Evolutionary dynamics of the accessory genomes of Staphylococcus aureus

Abstract

ABSTRACT Staphylococcus aureus is a ubiquitous commensal and opportunistic bacterial pathogen that can cause a wide gamut of infections, which are exacerbated by the presence of multidrug-resistant and methicillin-resistant S. aureus . S. aureus is genetically heterogeneous and consists of numerous distinct lineages. Using 558 complete genomes of S. aureus , we aim to determine how the accessory genome content among phylogenetic lineages of S. aureus is structured and has evolved. Bayesian hierarchical clustering identified 10 sequence clusters, of which seven contained major sequence types (ST 1, 5, 8, 30, 59, 239, and 398). The seven sequence clusters differed in their accessory gene content, including genes associated with antimicrobial resistance and virulence. Focusing on the two largest clusters, BAPS8 and BAPS10, and each consisting mostly of ST5 and ST8, respectively, we found that the structure and connected components in the co-occurrence networks of accessory genomes varied between them.
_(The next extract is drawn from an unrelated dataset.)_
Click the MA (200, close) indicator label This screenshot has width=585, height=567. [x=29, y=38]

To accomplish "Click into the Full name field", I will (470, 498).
These differences are explained, in part, by the variation in the rates at which the two sequence clusters gained and lost accessory genes, with the highest rate of gene accumulation occurring recently in their evolutionary histories. We also identified a divergent group within BAPS10 that has experienced high gene gain and loss early in its history. Together, our results show highly variable and dynamic accessory genomes in S. aureus that are structured by the history of the specific lineages that carry them. IMPORTANCE Staphylococcus aureus is an opportunistic, multi-host pathogen that can cause a variety of benign and life-threatening infections. Our results revealed considerable differences in the structure and evolution of the accessory genomes of major lineages within S. aureus . Such genomic variation within a species can have important implications on disease epidemiology, pathogenesis of infection, and interactions with the vertebrate host. Our findings provide important insights into the underlying genetic basis for the success of S. aureus as a highly adaptable and resistant pathogen, which will inform current efforts to control and treat staphylococcal diseases.